A totally ideal approach which actually measured column widths and fit columns to data would produce a different result than that, but I think we're like 80% of the way there, and I'm not sure we have a practical way to do font metrics and fitting.

Some Googling suggests there's stuff we could maybe try, but that it's all guesses/estimates and may imply a large performance cost, e.g., https://stackoverflow.com/questions/16761897/phpexcel-auto-size-column-width

It's also probably bad to autosize some columns, like the task "Description" column, which might be "MMMMM..." and run the rest of the sheet into the shadow realm off the right hand side of the page. But maybe we could "autosize, with some maximum" or something.

It generally feels like we're probably past the point of diminishing returns to me since I think this behavior isn't bad, but maybe I'm overestimating the peril of trying the autosize stuff.

src/infrastructure/export/PhabricatorExcelExportFormat.php
29–31

When you use a symbol that doesn't exist, arc lint warns you that you used Excarpteen and probably misspelled the class, forgot to update a library map, etc.

This annotation tells lint "don't worry, I know what I'm doing".

56

Without setting widths ourselves, the sheet opens up with every column about one inch wide.

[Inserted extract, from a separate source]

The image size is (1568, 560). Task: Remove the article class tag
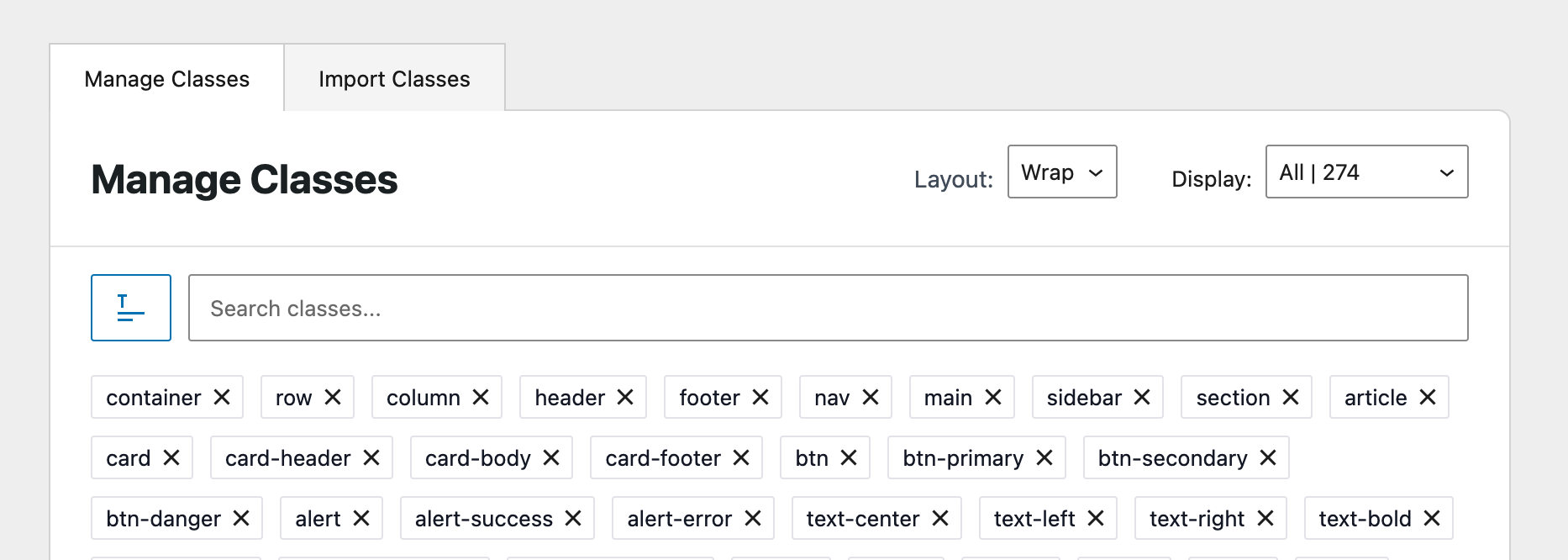click(x=1428, y=397)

This might be a PHPExcel issue (maybe it writes some explicit default?). I don't recall if I ever tried to dig into it.

129–130

Yeah, we're always guaranteed to have at least one field (since SearchEngine won't export if we don't) and every field has a label and can generate a header, so we should always have a header.

src/infrastructure/export/PhabricatorExportField.php
47

This is "roughly a reasonable width for most types of data that we export". I can put it in a constant or something, but nothing else should ever refer to it and it's still inherently kind of magical.

src/infrastructure/export/PhabricatorIDExportField.php
11

This is just "a reasonable size that the maximum ID number any install is likely to have will fit into".

src/infrastructure/export/PhabricatorIntExportField.php
22

And this one is "most integers are probably, like, smaller than about a million".

src/infrastructure/export/PhabricatorPHIDExportField.php
7

"The default upstream implementation of generateNewPHID generates 30-character PHIDs and they fit okay into this."

This revision was automatically updated to reflect the committed changes.